In August 2019, Pozoglou signed with the Perth Wildcats as a development player for the 2019–20 NBL season. He served as an injury replacement for Wani Swaka Lo Buluk early in the season. He was crowned an NBL champion in March 2020. He appeared in 10 games during the season.

Pozoglou was set to re-join the Melbourne Tigers for the 2020 NBL1 season, but the season was cancelled due to the COVID-19 pandemic.

In November 2020, Pozoglou signed with the Cockburn Cougars of the NBL1 West for the 2021 season. He was named NBL1 West Most Valuable Player, All-NBL1 West First Team and NBL1 West Defensive Player of the Year. In 20 games, he averaged 17.1 points, 10.5 rebounds, 3.2 assists, 2.2 steals and 1.3 blocks per game.

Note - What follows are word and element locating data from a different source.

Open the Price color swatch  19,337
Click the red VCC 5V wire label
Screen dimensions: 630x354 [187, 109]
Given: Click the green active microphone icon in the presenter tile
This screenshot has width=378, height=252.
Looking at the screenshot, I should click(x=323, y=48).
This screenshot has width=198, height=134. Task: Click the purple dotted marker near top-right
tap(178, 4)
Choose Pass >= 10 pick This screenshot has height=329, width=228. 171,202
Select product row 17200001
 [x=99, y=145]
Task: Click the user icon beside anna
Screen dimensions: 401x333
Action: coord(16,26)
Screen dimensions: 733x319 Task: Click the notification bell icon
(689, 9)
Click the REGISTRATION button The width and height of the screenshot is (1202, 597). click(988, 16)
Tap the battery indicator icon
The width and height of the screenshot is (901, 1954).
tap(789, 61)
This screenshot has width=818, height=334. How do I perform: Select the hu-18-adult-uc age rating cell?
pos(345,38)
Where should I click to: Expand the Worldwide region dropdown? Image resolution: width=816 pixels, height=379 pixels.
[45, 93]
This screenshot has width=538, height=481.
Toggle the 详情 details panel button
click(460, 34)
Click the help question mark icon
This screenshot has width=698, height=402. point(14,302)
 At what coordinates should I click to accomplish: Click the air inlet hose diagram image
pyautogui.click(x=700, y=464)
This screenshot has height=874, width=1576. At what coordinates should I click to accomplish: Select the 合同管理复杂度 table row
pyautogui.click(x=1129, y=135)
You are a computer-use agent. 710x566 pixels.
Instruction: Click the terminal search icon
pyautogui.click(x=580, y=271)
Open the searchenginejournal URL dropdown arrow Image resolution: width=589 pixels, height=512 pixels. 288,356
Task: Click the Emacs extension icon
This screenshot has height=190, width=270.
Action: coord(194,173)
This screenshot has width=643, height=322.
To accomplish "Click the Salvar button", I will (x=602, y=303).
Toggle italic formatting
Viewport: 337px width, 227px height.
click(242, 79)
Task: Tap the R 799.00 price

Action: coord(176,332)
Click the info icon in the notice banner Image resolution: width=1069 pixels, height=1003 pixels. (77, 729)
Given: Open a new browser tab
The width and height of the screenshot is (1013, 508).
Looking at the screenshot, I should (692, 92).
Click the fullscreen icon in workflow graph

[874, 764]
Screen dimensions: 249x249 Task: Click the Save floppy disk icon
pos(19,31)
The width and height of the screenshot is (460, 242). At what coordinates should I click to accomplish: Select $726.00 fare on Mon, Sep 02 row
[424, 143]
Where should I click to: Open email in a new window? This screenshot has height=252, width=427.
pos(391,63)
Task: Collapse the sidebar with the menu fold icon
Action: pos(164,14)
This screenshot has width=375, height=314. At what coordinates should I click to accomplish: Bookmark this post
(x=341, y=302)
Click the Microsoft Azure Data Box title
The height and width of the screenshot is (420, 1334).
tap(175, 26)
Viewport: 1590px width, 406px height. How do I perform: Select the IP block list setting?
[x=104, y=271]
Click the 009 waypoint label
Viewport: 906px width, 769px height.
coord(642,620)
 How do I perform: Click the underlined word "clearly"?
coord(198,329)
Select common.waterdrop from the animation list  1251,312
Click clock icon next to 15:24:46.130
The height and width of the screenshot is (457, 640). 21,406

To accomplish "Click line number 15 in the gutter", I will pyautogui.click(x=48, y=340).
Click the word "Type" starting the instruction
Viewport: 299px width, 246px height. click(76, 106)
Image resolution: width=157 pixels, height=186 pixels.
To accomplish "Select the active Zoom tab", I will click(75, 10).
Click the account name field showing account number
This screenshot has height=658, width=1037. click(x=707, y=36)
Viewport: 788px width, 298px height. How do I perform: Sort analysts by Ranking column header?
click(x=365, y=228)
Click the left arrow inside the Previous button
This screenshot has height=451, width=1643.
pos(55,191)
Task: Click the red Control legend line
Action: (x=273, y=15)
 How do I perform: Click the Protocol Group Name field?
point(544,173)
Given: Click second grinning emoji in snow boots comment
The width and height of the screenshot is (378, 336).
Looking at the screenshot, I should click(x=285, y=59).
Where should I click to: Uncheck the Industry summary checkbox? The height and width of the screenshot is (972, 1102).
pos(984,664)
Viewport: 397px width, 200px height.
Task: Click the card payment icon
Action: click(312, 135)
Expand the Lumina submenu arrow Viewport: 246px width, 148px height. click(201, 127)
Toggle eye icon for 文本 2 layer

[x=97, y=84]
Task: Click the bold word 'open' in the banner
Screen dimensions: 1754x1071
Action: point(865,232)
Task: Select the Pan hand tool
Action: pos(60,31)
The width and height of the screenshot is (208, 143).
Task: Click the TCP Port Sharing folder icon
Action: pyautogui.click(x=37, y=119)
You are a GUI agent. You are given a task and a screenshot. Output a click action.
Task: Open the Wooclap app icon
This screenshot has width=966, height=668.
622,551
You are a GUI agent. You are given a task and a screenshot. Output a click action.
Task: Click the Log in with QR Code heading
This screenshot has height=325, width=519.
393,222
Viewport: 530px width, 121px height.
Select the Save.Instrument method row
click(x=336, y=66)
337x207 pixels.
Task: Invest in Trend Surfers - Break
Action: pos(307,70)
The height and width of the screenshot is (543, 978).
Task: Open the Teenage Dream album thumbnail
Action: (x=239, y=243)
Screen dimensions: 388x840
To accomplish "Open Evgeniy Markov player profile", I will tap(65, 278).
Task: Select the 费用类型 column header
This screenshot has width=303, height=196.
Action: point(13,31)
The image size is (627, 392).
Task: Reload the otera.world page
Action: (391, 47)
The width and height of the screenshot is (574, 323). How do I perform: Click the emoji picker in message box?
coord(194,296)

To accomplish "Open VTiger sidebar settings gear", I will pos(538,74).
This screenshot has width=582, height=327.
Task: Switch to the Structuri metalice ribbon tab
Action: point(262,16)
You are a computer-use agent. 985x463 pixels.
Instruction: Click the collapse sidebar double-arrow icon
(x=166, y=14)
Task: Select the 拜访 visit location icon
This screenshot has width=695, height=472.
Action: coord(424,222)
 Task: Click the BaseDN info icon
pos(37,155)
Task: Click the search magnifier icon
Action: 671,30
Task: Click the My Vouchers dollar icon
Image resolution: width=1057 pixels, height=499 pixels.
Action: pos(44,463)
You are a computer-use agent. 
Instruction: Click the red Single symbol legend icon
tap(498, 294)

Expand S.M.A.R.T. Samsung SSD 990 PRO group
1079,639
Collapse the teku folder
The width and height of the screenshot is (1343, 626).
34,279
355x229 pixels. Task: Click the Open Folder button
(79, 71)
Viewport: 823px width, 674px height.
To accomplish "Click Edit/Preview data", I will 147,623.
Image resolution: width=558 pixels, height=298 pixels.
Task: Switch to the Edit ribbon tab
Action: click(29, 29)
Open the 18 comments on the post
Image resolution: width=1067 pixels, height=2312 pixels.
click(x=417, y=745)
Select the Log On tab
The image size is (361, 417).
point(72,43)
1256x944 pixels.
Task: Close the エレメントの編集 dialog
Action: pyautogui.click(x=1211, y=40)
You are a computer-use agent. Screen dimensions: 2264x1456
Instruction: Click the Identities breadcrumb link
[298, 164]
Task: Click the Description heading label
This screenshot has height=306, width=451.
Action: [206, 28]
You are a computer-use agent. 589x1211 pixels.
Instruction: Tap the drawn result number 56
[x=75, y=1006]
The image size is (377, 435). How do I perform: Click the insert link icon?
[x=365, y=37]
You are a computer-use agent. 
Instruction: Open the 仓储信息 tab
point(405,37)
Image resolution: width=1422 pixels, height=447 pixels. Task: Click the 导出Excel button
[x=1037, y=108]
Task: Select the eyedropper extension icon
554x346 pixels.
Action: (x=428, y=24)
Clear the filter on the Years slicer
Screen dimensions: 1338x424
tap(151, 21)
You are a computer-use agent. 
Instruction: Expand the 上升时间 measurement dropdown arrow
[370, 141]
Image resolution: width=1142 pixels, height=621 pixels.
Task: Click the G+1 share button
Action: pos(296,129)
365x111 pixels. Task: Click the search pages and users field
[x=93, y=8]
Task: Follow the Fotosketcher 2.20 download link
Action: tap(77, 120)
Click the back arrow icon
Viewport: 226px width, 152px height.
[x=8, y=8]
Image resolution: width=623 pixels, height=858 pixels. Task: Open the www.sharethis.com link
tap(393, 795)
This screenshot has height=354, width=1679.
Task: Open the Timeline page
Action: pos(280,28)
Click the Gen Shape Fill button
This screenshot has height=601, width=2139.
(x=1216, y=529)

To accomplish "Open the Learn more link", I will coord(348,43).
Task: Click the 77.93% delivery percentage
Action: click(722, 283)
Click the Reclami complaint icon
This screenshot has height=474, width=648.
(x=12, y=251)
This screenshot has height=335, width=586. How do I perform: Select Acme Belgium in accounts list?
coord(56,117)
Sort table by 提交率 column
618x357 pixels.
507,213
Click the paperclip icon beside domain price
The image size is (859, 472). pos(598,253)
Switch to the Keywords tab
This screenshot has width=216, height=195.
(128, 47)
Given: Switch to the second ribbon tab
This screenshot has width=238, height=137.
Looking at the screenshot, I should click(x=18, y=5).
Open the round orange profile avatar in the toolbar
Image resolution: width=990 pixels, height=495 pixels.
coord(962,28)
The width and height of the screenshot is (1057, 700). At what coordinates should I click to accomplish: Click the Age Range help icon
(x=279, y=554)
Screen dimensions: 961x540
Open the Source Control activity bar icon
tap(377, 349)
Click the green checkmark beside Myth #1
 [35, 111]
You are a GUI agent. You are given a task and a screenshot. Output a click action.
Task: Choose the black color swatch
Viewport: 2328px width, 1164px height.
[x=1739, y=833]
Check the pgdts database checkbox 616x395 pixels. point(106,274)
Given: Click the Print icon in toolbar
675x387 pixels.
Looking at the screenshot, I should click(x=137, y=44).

In February 2022, Pozoglou signed with the Ballarat Miners of the NBL1 South for the 2022 season, returning to the team for a second stint. In 21 games, he averaged 10.0 points, 7.1 rebounds, 3.1 assists, 2.7 steals and 1.2 blocks per game.

Pozoglou returned to the Miners as captain for the 2023 season and averaged 13.2 points, 7.9 rebounds, 3.3 assists and 2.0 steals in 22 games.

In July 2023, Pozoglou signed with Koroivos of the Greek Elite League for the 2023–24 season. In 29 games, he averaged 7.9 points, 8.2 rebounds, 2.0 assists and 1.6 steals per game.

In June 2024, Pozoglou signed with Mykonos for the 2024–25 Greek Elite League season. He helped the team win the Greek Elite League championship, which earned them promotion to the Greek Basketball League. Pozoglou scored two points in six minutes off the bench against NE Megaridas in the final. In 33 games, he averaged 7.5 points, 6.1 rebounds and 1.4 assists per game.

In September 2025, Pozoglou signed with NE Megaridas for the 2025–26 Greek Elite League season. In 29 games, he averaged 16.1 points, 7.4 rebounds, 3.0 assists and 2.6 steals per game.

In July 2026, Pozoglou signed with Vikos Falcons for the 2026–27 Greek Elite League season.

==Personal life==
Pozoglou's father is Greek. As of 2021, Pozoglou had applied for a Greek passport.

Pozoglou's partner is fellow basketball player, Molly Mathews.